# hows yours looking



## billyp (Jul 24, 2010)

as i'm just bored lol thought i'd show how our place looked on sunday not any better today now i know its not the worst hit in scotland by a mile so show a pic


----------



## robj20 (Jan 20, 2009)

Nothing like that, been cold but sunny nearly all day here in Manchester.


----------



## mk2jon (Mar 10, 2009)

Nice pic


----------



## Eddy (Apr 13, 2008)

Sucks being down south in this season, I reckon we have an inch in Cambs


----------



## steview (Sep 23, 2010)

Eddy said:


> Sucks being down south in this season, I reckon we have an inch in Cambs


i heards cambs hadnt had much we have had a bit in bury st edmunds


----------



## billyp (Jul 24, 2010)

all roads north of dunblane are closed again looking bleak


----------



## slim_boy_fat (Jun 23, 2006)

A foot deep here and snowing again - too f***ing cold to go out with camera.

Forecast for here tonnight is -20.


----------



## *Das* (Aug 9, 2010)

Same here at least a foot deep, if not more, and its snowing again too............
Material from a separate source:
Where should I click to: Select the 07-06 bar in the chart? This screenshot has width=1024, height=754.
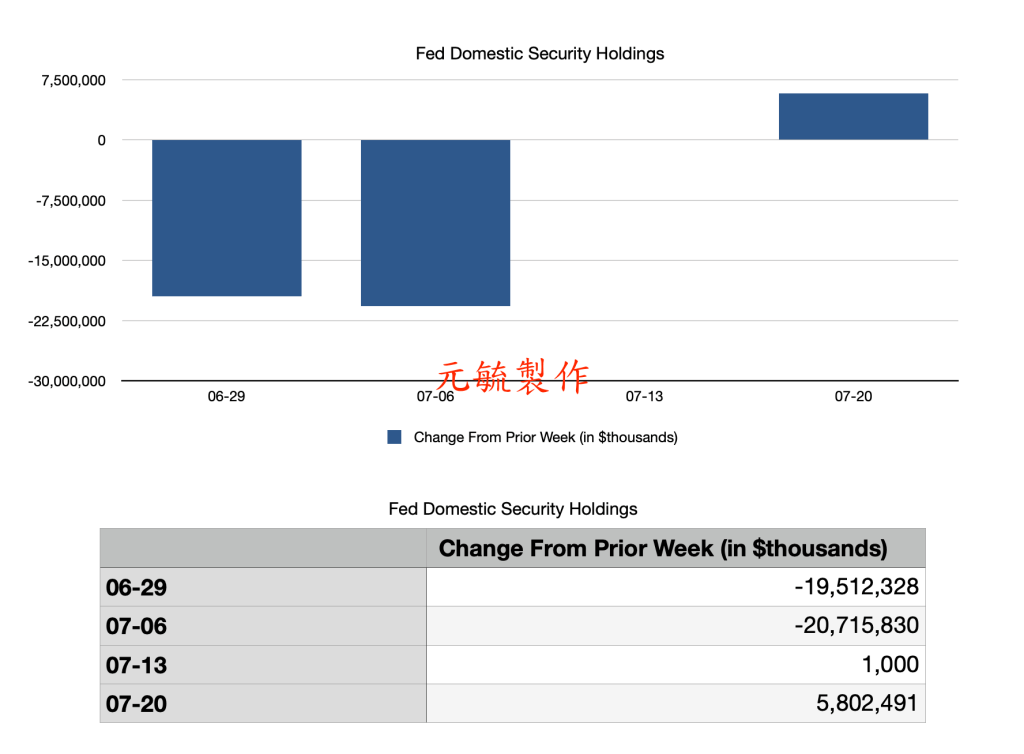tap(435, 222)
First pic is of my garden mid morning, second pic is of my commute home along the M8, Scotland's busiest road, at approximately 07.30 this morning, it would be another 3 hours before I travelled the further 3 miles home.


----------



## Spoony (May 28, 2007)

That pic isn't big enough OP 

It's like that here I couldn't get up my hill!


----------



## Mick (Jan 23, 2010)

Spoony said:


> That pic isn't big enough OP
> 
> It's like that here* I couldn't get up my hill*!


nae wonder its the steepest hill goin :lol:


----------



## Spoony (May 28, 2007)

mick1985 said:


> nae wonder its the steepest hill goin :lol:


Aye wasn't great! Left it at t left turn just after the shop on the way up. Had no chance of getting further!


----------



## Leodhasach (Sep 15, 2008)

A wee flurry just started up again. To be honest, I want more... :driver:

These were taken 5 minutes ago, out my bedroom window:


----------



## apmaman (Jun 8, 2010)

Yes, snowing with a thunder & lightning storm at the same time. Epic as epic gets.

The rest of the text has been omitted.